Günün Kitabı / Üçüncü Kuşakla Konuşmalar / İlhan Karaçay

Kitap tanıtımı, 1960’lı yıllarda Hollanda’ya gelen ilk Türk işçilerinin çalıştığı NDSM Tersanesi’nde yapıldı.
Üçüncü nesilden 60 Türk ile yapılan söyleşiler kitabı, Türklerde nesiller arası toplum içindeki ağırlıkları ile Kuşak çartışmalarını ortaya koyuyor.
Bir göç hikâyesi, üç kuşaktır devam eden bir kimlik arayışı ve geleceğe uzanan yeni bir ses… Hollanda’ya Türk göçünün 60’ıncı yılı dolayısıyla düzenlenen anlamlı etkinlikte, “Üçüncü Kuşakla Konuşmalar” adlı kitap, Amsterdam’da, tarihi NDSM Tersanesi’nde tanıtıldı. Bu etkinlik sadece bir kitap tanıtımı değil, aynı zamanda dört kuşağın aynı mekânda buluştuğu bir hafıza ve gelecek kurma çabasıydı.
Götüm başladı yerde Yeni Bir Başlangıç
20 Yıl önce, NDSM Tersanesinde düzenlenen törende, birinci nesil Türkler’e ödülleri verilmişti. 57 yıl önce, aynı birinci nesil, NDSM’de çalışırlarken, Atatürk Kampında şahsım ile bir röportaja katılmışlardı. Dün akşam aynı yerde üçüncü nesil Türkler ile bir toplantı yapılarak durum değerlendirilmesi yapıldı.

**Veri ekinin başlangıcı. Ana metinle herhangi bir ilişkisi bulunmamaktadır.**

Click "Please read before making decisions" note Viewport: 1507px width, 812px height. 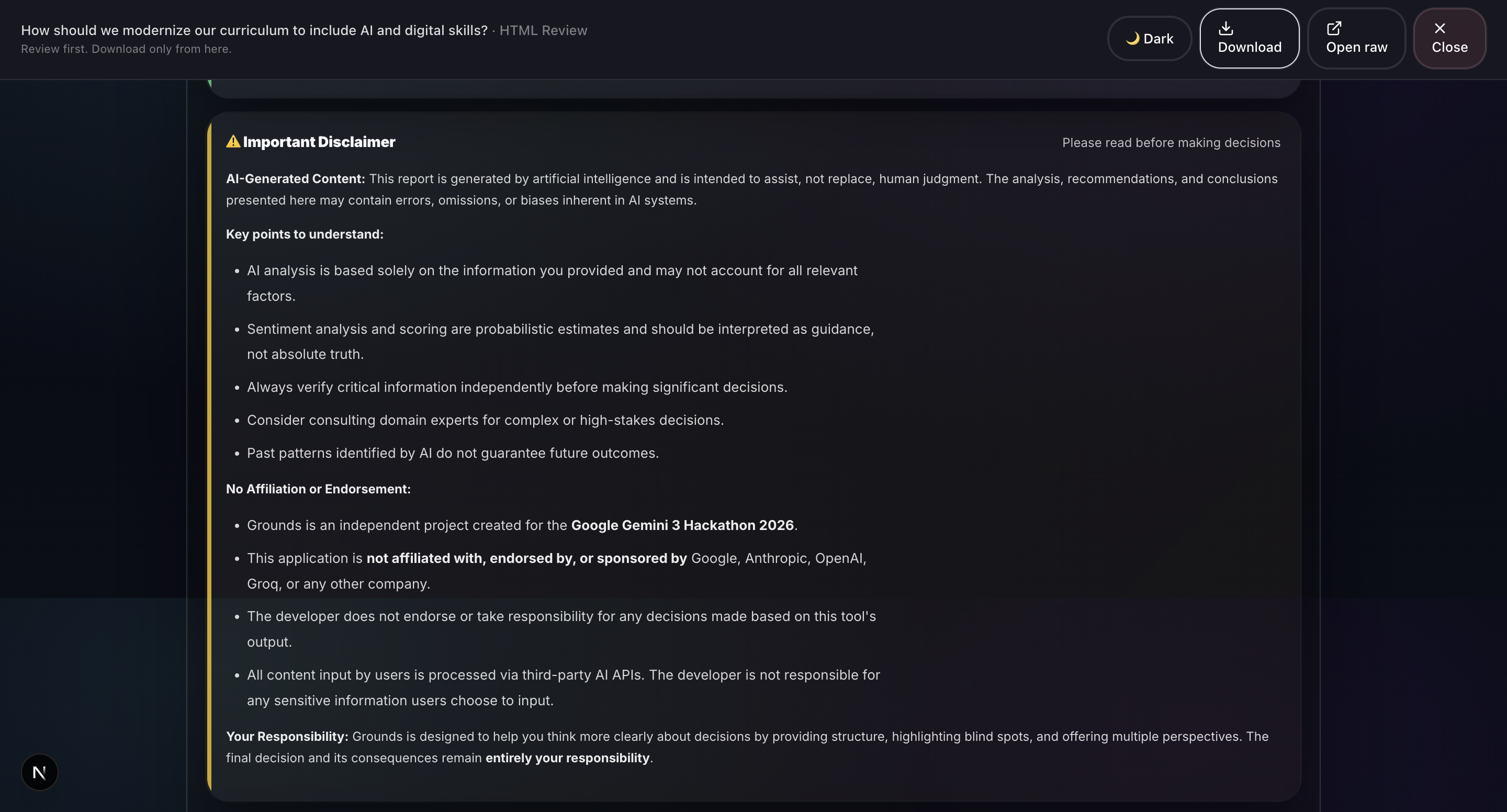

40 Yıl önce kapatılan Atatürk Yurdu’nun yerindeki sokağa Atatürk adı verilirken, aynı yere bir de Yurtta Sulh Cihanda Sulh yazılı bir anıt yapıldı. Hâlâ korunmakta olan bu anıt ve sokak, her yıl 10 Kasımlarda ziyaretçi akınına uğruyor ve buketler bırakılıyor.
Bir zamanlar, Türk işçilerinin ayakta tuttuğu NDSM Tersanesi, kapandıktan sonra yıkılmadı ve Belediye tarafından bir sanat-kültür yuvası haline getirildi.
Etkinlik, sadece fiziksel olarak değil, simgesel anlamda da kuşakları bir araya getirdi. Katılımcılar arasında birinci nesil göçmenlerin yanı sıra, onların çocukları, torunları ve hatta dördüncü kuşaktan gençler de vardı. Aynı salonun içinde, farklı kuşaklardan insanlar aynı hikâyenin farklı dönemlerini temsil ediyordu.
Kitap tanıtımı, 1960’lı yıllarda Hollanda’ya gelen ilk Türk işçilerinin çalıştığı NDSM Tersanesi’nde yapıldı. O dönemin “Atatürk Kampı” da yine aynı bölgedeydi.
Bugün Amsterdam Belediyesi’nin sanat merkezi olarak hizmete sunduğu bu mekânda, artık ebru ve hat sanatının temsilcisi Okan Akın’ın atölyesi de yer alıyor. Bu atölyede bir zamanlar dedelerin çalıştığı yerde, torunlar konuştu, anlattı, düşündü.